START Material shown

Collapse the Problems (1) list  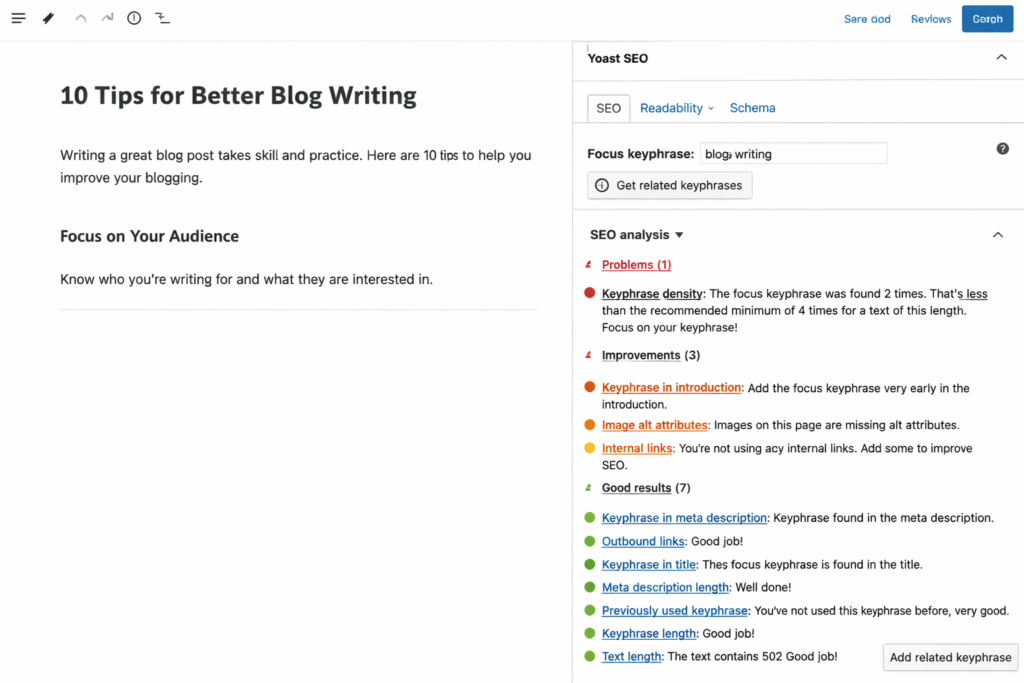pos(591,264)
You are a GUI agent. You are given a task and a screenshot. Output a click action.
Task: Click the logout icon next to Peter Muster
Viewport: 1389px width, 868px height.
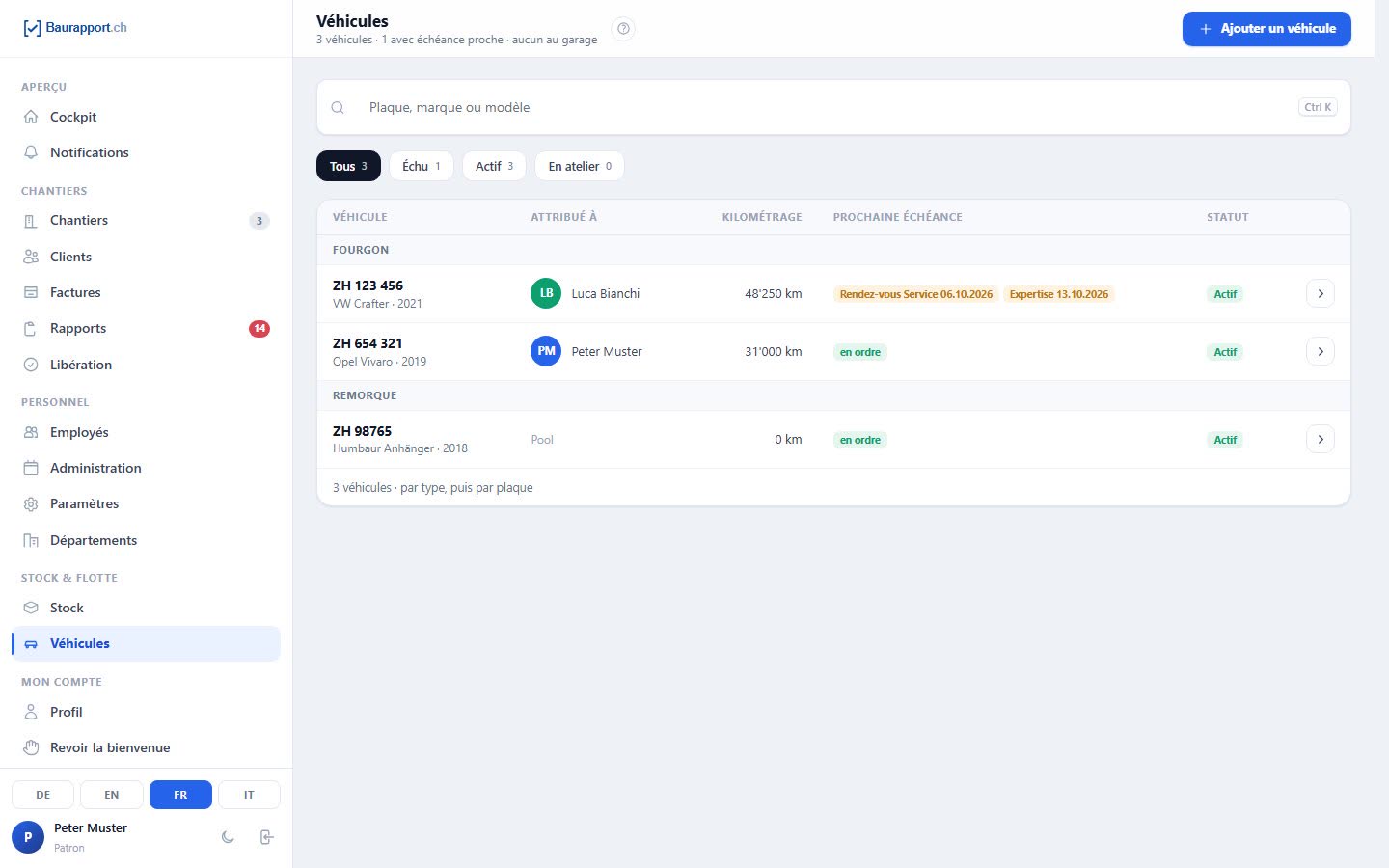[267, 837]
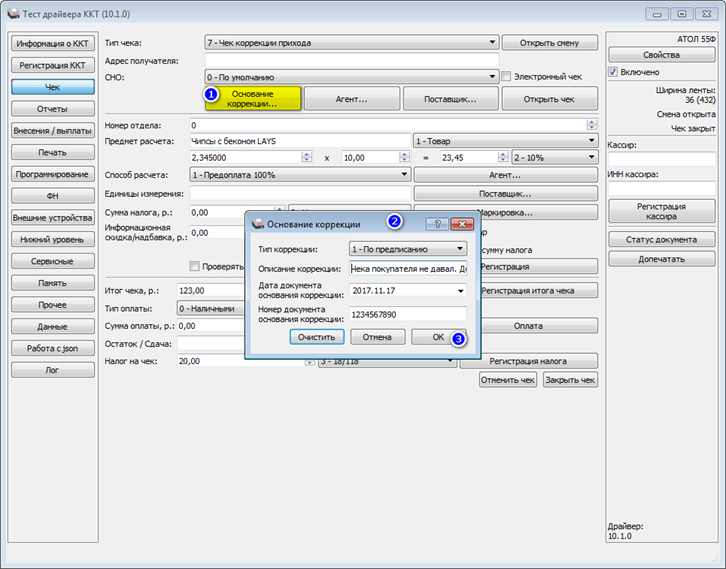Viewport: 726px width, 569px height.
Task: Switch to the Отчеты section
Action: click(x=52, y=109)
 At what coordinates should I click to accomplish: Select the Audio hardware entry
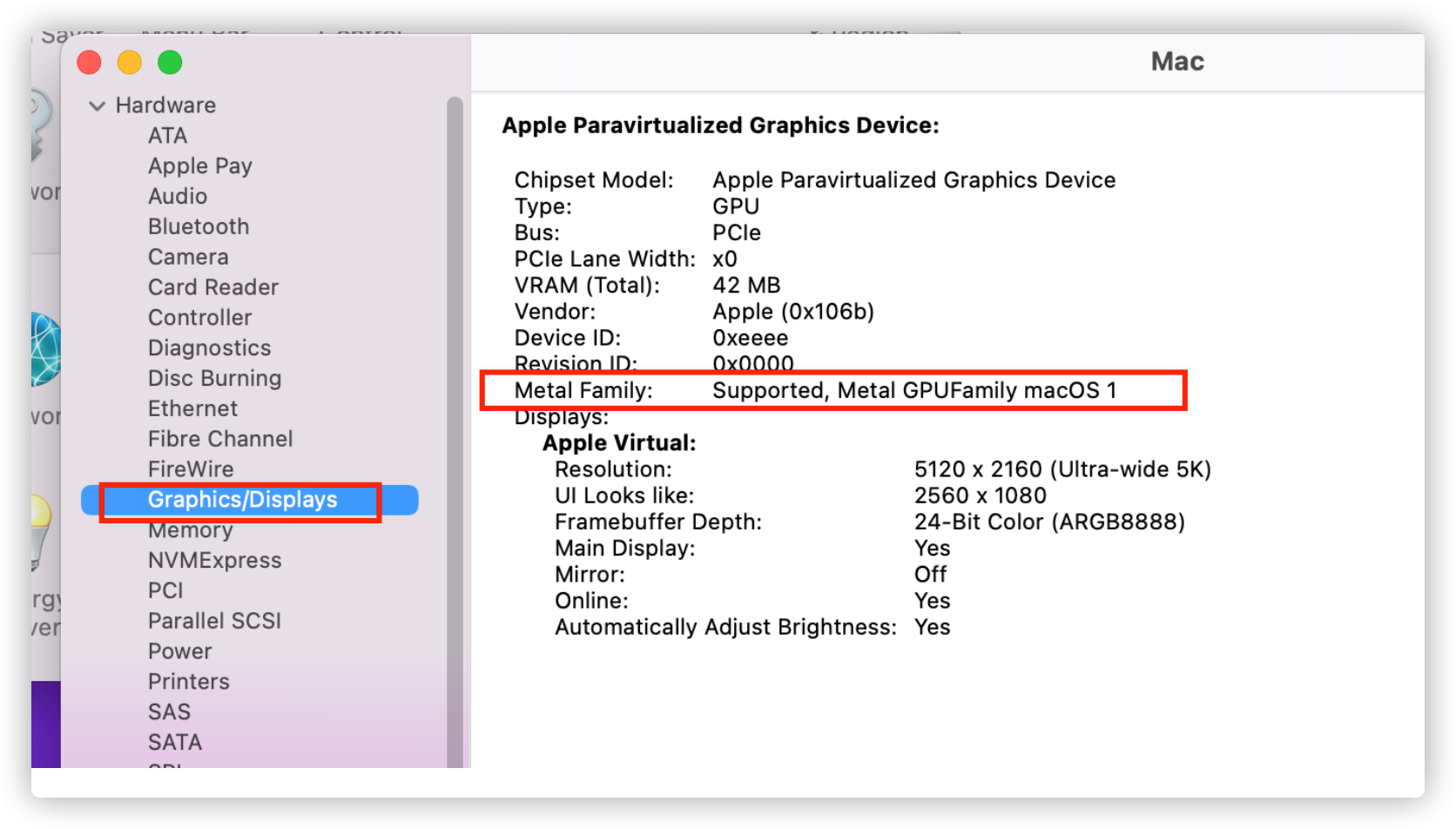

END Material shown

> _Instructions for the task_
Could you set down, exactly as written, every line from the one with "Viewport: 1389px width, 868px height." to the end of the data, both ends included? Leave out the pictures.

> _Exercise response_
Viewport: 1389px width, 868px height.
[267, 837]
Viewport: 726px width, 569px height.
Task: Switch to the Отчеты section
Action: click(x=52, y=109)
 At what coordinates should I click to accomplish: Select the Audio hardware entry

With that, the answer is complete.